> Task: Take the line that contains "Instruction: Click the New Users group icon" and each line after it in the material below, and transcribe them exactly, stopping at the end.

------ Input data ------

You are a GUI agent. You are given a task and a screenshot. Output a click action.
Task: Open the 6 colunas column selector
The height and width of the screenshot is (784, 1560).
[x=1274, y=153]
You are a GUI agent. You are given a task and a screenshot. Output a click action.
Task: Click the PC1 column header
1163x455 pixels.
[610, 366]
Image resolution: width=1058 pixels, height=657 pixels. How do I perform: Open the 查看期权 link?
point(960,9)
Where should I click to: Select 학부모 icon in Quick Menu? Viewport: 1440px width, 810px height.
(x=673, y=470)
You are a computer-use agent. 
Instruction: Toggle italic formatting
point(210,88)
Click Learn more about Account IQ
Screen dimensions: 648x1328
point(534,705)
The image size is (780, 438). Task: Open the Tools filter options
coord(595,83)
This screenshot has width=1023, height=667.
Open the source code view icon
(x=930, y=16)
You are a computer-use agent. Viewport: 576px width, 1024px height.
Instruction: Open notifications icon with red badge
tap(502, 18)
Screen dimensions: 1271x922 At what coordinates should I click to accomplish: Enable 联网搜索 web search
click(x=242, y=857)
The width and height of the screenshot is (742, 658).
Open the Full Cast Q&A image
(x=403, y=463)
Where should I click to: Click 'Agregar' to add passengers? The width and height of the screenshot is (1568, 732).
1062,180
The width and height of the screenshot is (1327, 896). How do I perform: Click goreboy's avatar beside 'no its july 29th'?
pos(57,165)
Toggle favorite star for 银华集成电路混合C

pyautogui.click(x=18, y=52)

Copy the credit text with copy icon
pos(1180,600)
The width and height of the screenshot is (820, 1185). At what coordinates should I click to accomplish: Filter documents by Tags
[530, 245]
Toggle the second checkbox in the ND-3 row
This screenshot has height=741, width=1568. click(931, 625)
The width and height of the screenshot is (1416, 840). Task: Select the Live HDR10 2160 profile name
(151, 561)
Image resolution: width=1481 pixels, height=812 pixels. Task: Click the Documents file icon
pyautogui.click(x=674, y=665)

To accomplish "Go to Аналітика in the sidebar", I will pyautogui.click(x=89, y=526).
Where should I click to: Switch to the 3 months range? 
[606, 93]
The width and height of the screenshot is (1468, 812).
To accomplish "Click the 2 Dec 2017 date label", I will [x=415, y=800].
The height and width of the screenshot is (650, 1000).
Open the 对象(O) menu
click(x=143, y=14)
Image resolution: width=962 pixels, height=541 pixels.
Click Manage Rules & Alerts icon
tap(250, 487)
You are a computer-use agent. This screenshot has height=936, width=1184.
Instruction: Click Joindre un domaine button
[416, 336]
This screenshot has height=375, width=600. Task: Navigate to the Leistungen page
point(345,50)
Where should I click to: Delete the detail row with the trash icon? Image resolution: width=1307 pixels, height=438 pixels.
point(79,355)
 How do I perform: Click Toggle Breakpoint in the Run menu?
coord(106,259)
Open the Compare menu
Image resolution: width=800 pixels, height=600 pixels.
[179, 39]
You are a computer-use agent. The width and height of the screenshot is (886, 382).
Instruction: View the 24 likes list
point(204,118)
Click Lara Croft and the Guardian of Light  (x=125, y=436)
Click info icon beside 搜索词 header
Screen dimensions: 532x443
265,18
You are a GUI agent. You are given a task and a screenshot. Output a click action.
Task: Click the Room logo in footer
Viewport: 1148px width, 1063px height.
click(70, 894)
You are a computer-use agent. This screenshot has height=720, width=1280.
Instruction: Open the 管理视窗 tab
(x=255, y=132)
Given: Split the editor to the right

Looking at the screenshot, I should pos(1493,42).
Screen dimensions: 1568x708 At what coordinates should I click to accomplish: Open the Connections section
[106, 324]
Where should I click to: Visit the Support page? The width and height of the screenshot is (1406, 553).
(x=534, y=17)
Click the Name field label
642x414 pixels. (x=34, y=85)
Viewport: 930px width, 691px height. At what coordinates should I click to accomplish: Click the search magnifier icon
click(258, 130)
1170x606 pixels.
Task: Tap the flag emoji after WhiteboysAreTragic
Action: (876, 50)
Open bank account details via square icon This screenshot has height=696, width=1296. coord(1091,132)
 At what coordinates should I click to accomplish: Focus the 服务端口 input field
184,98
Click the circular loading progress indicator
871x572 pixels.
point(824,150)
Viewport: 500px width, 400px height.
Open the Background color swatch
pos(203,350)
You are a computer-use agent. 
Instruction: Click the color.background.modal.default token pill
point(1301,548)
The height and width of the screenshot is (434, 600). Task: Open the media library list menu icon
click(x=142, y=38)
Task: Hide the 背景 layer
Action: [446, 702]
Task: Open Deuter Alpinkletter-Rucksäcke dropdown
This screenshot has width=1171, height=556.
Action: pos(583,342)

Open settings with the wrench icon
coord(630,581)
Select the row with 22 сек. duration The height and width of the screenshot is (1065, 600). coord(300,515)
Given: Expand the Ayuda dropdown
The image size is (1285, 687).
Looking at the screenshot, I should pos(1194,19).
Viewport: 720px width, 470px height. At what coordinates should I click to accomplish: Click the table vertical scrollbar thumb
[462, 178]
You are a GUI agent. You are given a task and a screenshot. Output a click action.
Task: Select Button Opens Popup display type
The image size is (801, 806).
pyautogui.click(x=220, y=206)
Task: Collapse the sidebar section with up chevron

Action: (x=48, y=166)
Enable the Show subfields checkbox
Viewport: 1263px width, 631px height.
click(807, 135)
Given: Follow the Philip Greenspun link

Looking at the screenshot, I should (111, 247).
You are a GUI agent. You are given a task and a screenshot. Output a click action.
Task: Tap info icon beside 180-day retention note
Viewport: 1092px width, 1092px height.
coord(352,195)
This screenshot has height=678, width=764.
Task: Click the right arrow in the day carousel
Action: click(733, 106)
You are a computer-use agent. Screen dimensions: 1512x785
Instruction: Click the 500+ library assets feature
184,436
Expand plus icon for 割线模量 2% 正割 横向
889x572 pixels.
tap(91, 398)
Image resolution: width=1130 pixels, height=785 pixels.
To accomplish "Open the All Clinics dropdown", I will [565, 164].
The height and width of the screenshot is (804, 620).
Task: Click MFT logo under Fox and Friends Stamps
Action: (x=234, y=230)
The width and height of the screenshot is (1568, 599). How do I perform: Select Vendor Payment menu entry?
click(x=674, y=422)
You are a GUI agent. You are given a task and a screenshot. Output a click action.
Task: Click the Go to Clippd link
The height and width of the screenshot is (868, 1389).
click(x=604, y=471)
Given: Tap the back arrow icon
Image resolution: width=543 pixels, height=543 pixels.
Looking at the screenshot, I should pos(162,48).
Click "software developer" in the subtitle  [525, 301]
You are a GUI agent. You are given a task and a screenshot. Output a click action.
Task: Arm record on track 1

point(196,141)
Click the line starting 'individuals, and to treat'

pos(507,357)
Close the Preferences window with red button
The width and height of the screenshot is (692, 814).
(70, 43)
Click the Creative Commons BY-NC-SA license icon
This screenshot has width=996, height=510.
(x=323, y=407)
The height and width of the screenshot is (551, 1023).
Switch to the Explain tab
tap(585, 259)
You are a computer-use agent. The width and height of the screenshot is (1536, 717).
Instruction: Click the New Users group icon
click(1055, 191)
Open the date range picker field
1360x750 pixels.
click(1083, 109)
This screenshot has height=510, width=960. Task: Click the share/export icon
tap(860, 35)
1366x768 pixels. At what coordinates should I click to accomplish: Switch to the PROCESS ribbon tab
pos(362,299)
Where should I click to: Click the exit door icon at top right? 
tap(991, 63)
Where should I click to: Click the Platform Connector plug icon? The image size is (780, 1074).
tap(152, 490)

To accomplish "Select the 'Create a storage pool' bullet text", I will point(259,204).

------

> Answer:
Instruction: Click the New Users group icon
click(1055, 191)
Open the date range picker field
1360x750 pixels.
click(1083, 109)
This screenshot has height=510, width=960. Task: Click the share/export icon
tap(860, 35)
1366x768 pixels. At what coordinates should I click to accomplish: Switch to the PROCESS ribbon tab
pos(362,299)
Where should I click to: Click the exit door icon at top right? 
tap(991, 63)
Where should I click to: Click the Platform Connector plug icon? The image size is (780, 1074).
tap(152, 490)

To accomplish "Select the 'Create a storage pool' bullet text", I will point(259,204).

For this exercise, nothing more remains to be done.